28 ans plus tard fait le choix de sauter l’ampleur de la catastrophe pandémique mondialisée pour raconter une histoire intimiste centrée sur un petit microcosme de survivants, et dans celui-ci l’aventure d’une famille. Conséquence logique, le spectacle zombiesque apocalyptique s’en trouve fortement diminué. Mais le vrai problème n’est pas tant de choix de sauter l’apocalyptique pour aller directement au post-apocalyptique (pas besoin de rejouer
The Walking Dead après tout), non le vrai problème est que Boyle et Garland peinent à raconter un récit réellement passionnant, même s’ils essaient d’apporter une dimension dramatique qui remplace le cinéma catastrophe horrifique par une tragédie personnelle et humaine. L’histoire est celle d’une mère malade et d’un garçonnet qui veut tout faire pour aider sa maman. Et le film est avant tout un film sur la maladie vécue à hauteur d’enfant. Evidemment, il y a des zombies, c’est un minimum. Mais ce ne sera que de petits groupes d’antagonistes sur le chemin de cette cellule familiale désespérée.
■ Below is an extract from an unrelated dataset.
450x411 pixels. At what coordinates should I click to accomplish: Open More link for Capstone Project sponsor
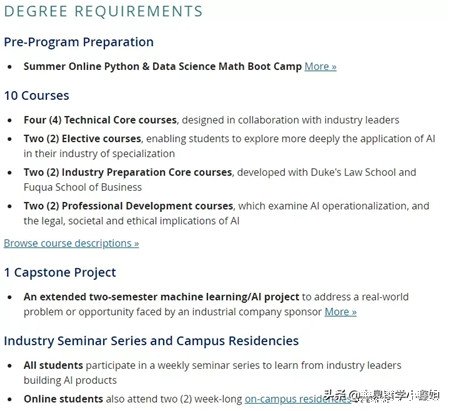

Deuxième problème, à l’écriture, Alex Garland s’embourbe dans une nouvelle mythologie Zombie à base de rampants lents, d’infectés rapides, de mâles Alpha… A quoi il rajoute ensuite une grosse couche de mysticisme et d’existentialisme donnant lieu à un film presque pompeux, flirtant parfois avec l’ennui poli. De son côté, Danny Boyle ne compense pas forcément, s’embourbant lui-aussi dans une mise en scène d’une lourdeur hiératique et erratique pesante. Clairement, le cinéaste a voulu déjouer les attentes à tous les niveaux, formels comme narratifs. On lui reconnaîtra au moins cette audace d’avoir oser faire l’anti-film attendu. Pas d’épique, que de l’intimiste. Pas les plans attendus, plutôt une réalisation que l’on pourrait qualifier de décalée. Pas de musique de tension mais du rock façon Trainspotting avec des zombies. C’est toujours une bonne chose quand un cinéaste cherche des leviers créatifs pour faire original et différent. Avait-on vraiment envie de revoir un énième film de zombies classique comme on en a vu des centaines ? Bien sûr que non. Mais à s’éloigner de tout classicisme du genre, Danny Boyle finit par en faire trop. Beaucoup trop. Très ostentatoire, sa mise en scène en desservirait presque son film, nous sortant de l’expérience viscérale pure à force de multiplier des effets artistiques qu’il rejoue de surcroît en boucle jusqu’à l’overdose. Tourné au smartphone, le film se paye en outre plusieurs séquences intenses plombées par un rendu vidéo des plus désagréable. A cela s’additionne des effets de montage tout aussi perturbants, des chapelets d’images tout en symbolisme pénible donnant dans le trip hallucinogène agaçant et cette bande originale rock à visée artistique si lourde et démonstrative…

Une histoire peu passionnante et une mise en scène peu aimable, cela fait beaucoup pour un même film. Beaucoup trop ? Oui et non. Car dans cette indigestion artisanalement artistique, Danny Boyle parvient à signer des passages que l’on doit reconnaître superbes. Des éclairs de génie traversent le film, parfois des plans majestueux, parfois des séquences d’une intensité folle. Ils opèrent comme des éclaircies dans la grisaille et sauvent un film qui, sur la durée, finit par se faire accepter pour ce qu’il est, une œuvre singulière et hors des sentiers battus qui parle de l’acceptation de la mort, qui parle du pouvoir de l’amour sur la violence, qui parle de poésie dans un chaos post-apocalyptique… Dommage que ce que 28 ans plus tard a de meilleur soit ainsi disséminé dans un long métrage par intermittence assez pénible et dont la puissance est étouffée.